+++ MATERIAL SHOWN

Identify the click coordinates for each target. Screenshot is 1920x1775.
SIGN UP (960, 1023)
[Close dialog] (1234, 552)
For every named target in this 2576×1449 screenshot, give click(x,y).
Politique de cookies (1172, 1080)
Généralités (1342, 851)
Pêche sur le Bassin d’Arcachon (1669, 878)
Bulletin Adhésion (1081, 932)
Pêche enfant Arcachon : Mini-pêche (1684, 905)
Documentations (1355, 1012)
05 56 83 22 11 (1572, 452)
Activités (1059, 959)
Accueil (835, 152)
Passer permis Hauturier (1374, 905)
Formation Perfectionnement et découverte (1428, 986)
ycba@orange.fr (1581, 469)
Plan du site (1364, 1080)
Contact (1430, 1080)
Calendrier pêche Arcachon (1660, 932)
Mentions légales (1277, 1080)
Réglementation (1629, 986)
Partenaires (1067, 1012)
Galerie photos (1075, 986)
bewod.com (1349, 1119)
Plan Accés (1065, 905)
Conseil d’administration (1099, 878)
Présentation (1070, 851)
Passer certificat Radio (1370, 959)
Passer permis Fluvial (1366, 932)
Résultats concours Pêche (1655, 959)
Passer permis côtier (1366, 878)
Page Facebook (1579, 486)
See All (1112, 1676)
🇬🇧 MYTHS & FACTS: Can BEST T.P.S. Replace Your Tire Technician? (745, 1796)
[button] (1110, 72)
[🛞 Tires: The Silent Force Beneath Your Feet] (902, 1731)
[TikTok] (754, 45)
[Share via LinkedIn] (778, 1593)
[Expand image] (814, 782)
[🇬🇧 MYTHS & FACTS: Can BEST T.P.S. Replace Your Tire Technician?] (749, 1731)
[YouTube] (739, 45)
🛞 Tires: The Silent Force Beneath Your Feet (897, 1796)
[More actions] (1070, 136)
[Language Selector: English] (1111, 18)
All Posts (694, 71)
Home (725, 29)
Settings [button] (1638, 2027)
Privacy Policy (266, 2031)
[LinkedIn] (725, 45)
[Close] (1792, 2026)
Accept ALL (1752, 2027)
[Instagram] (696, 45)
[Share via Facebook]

++++++

◆ **PROBLEM**: Please show every line above that includes the word "Your".

◆ **OUTPUT BELOW**:
🇬🇧 MYTHS & FACTS: Can BEST T.P.S. Replace Your Tire Technician? (745, 1796)
[🛞 Tires: The Silent Force Beneath Your Feet] (902, 1731)
[🇬🇧 MYTHS & FACTS: Can BEST T.P.S. Replace Your Tire Technician?] (749, 1731)
🛞 Tires: The Silent Force Beneath Your Feet (897, 1796)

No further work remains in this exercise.